Monday, December 11, 2017

Consciousness and language: why AI will never succeed

This Blog Was Written By
Gabriela Armas

It took me 3 weeks to pen this down into something concrete, as I've written it and rewritten it over a dozen times while dozing off, it felt like I only ever really wanted to write this post in my sleep.

The discussion of consciousness and language is something toyed over pretty frequently by linguists. Most often, it's reduced to the question of  “do we think in language?” and related discussions that then twist into notions that one need not language to think at all. 

One thing particularly excruciating to endure is listening to such discourse being presented in binary postulations, often found in academic settings. People, all too often, are so desperate to ‘come up with something’ that they try to neatly tie up all the answers into one that they overlook the nuances of a complex philosophy and debate. 
It is true, you don't need language to think; Pinker makes several good points in (1), he states that there is a never-ending feedback loop between which mode of thought we access our ideas in, and the significance of context we produce and how that plugs right back in and shapes how we think, which shapes how we speak, which shapes how others process our thoughts and how/what they think and what they say and so on but hesitates to tie this to concepts like self awareness (in all fairness, this is a 4 part video, and only 1 is available).

But ultimately, what does it all mean when we're discussing consciousness and self awareness? Just because an individual knows they exist, are they aware that others exist outside of one’s self? That they have lives of their own and feelings of their own, experiences and perceptions of their own? 
Does language, its utilization, its very concept, and its proper understanding and conveying context make one more readily aware of other’s consciousness as well? And if that is the case, can you teach that? 
This image, or meme really, is what spurred this question in my mind. It was funny, horrifying, and completely fascinating all at the same time....

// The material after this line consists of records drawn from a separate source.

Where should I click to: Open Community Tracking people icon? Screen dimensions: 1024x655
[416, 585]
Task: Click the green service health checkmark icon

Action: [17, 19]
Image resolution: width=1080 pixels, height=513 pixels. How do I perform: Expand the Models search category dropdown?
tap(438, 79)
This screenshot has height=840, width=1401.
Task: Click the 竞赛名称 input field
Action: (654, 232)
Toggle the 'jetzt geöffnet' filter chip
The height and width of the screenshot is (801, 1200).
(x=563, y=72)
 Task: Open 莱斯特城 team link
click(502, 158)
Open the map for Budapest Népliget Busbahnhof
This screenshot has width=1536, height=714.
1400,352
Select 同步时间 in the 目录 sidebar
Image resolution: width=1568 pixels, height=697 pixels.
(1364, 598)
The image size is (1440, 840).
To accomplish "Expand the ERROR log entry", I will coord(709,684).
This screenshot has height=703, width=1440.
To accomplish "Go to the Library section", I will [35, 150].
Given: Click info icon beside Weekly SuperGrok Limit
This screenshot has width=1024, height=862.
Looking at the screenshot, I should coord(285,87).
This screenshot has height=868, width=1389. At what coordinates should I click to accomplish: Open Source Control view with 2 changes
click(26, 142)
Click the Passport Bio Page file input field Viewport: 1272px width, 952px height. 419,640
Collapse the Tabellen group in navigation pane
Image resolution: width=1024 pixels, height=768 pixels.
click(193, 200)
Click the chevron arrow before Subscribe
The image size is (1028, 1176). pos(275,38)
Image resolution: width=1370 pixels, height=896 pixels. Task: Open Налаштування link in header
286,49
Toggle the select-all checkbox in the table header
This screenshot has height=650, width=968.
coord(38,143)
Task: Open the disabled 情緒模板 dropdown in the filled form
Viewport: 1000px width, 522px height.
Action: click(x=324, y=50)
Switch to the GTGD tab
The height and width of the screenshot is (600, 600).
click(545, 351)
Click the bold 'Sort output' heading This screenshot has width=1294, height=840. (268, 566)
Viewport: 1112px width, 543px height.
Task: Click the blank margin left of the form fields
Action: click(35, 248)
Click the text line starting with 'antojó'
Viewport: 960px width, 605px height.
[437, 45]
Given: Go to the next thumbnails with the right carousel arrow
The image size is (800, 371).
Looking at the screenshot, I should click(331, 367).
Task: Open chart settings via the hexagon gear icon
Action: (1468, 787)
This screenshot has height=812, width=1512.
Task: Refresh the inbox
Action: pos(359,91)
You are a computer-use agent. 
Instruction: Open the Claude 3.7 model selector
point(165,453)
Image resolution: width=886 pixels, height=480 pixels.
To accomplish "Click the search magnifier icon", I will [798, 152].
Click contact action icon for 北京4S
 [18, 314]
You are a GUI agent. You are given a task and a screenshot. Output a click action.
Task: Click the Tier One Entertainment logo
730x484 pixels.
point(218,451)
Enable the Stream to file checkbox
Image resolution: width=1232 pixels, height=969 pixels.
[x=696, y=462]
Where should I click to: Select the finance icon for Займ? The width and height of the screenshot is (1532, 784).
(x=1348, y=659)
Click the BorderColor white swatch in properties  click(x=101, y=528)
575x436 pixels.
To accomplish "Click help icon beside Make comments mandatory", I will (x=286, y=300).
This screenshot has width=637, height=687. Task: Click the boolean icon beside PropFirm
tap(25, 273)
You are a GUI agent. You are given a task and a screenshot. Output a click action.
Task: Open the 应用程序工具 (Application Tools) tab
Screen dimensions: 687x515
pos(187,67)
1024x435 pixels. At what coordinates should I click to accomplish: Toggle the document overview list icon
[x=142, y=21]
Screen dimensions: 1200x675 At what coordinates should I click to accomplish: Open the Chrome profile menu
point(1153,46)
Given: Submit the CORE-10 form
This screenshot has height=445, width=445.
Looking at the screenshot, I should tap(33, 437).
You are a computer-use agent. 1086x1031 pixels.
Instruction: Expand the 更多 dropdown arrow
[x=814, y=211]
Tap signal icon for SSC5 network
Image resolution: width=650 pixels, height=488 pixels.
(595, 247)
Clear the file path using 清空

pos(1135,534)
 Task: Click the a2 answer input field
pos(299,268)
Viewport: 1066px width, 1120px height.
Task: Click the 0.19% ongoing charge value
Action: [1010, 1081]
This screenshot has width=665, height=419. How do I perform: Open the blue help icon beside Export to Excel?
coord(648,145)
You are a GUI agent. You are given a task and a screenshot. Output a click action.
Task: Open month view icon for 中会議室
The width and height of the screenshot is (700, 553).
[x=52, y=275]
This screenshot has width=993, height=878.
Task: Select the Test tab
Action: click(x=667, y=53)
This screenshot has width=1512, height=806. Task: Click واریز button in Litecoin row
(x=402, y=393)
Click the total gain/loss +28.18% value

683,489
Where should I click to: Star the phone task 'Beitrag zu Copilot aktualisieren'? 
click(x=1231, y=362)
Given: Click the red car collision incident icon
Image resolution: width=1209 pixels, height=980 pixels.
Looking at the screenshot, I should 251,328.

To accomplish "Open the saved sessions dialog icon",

(The following is a Reddit post )













 After reading it I kind of just sat with my mouth open trying to interpret the fact that there are actually people like this. And even further, there are fully neurotypical people who may in fact live their entire lives never even reaching this standard point of self awareness. I’ll link the reddit thread at the bottom as well (2), that specific user has a bunch of other postings that are just as peculiar and deal with depersonalization, which is pretty atypical. But the comments and experiences in the thread are pretty interesting (and also exactly what you’d expect to see on reddit).

I’m sure by now many of you have heard people say that if you talk to yourself, you’re crazy, or alternatively that if you talk to yourself, you’re a genius. Many researchers have tried distinguishing between the two, but overall, talking to yourself is pretty universal. There are even different layers and names attributed to it: soliloquy, private speech, silent speech, subvocalization, inner monologues, etc. But the reason many people associate this with intelligence is due to the fact that this practice helps you retain and understand concepts more clearly, as well as help to remember and find things more easily. 

By this logic, I’m inclined to believe the original poster on Reddit  and their experiences, and would even be inclined to say that thinking in these more concrete ways rather than weird, floaty, abstract thoughts without words, would help to train you to be more aware of others and possibly even more empathetic. 

Moreover, could you train AI this way?

If any of you are into Sci-Fi or tech in anyway then you probably have some idea of what the Turing test is (as well as its namesake). Basically it’s a test meant to measure the intellectual capabilities of an artificially intelligent program (being?) - if it can speak with another person and go undetected in such away that the human thinks they’re speaking with another human then you’ve successfully produced a strong AI -it has a consciousness, sentience, and mind. 
If consciousness was not tied to language so strongly then why is this linguistic interaction our basis for consciousness? Trying to teach or convey context to another human alone is nearly impossible, there are even slimmer chances that you can teach such an imperatively nuanced idea/skill to a computer. That may sound dramatic to some of you, but when I mean context in this sense, I mean your entire life as context. This is why a lot of the time you can see  somebody ‘understand’ what you’re saying, they may even identify with whatever idea you’re expressing but they don’t and probably won’t ever fully get it, because they haven’t gone through the rhythm and sensations, feelings and responses, thoughts and desires of your own sublime consciousness. 
...This thought is getting a little *too* abstract, so I guess I'll end here. 

I’d be EXTREMELY interested in hearing what your emotional reactions or thoughts to the Reddit post are.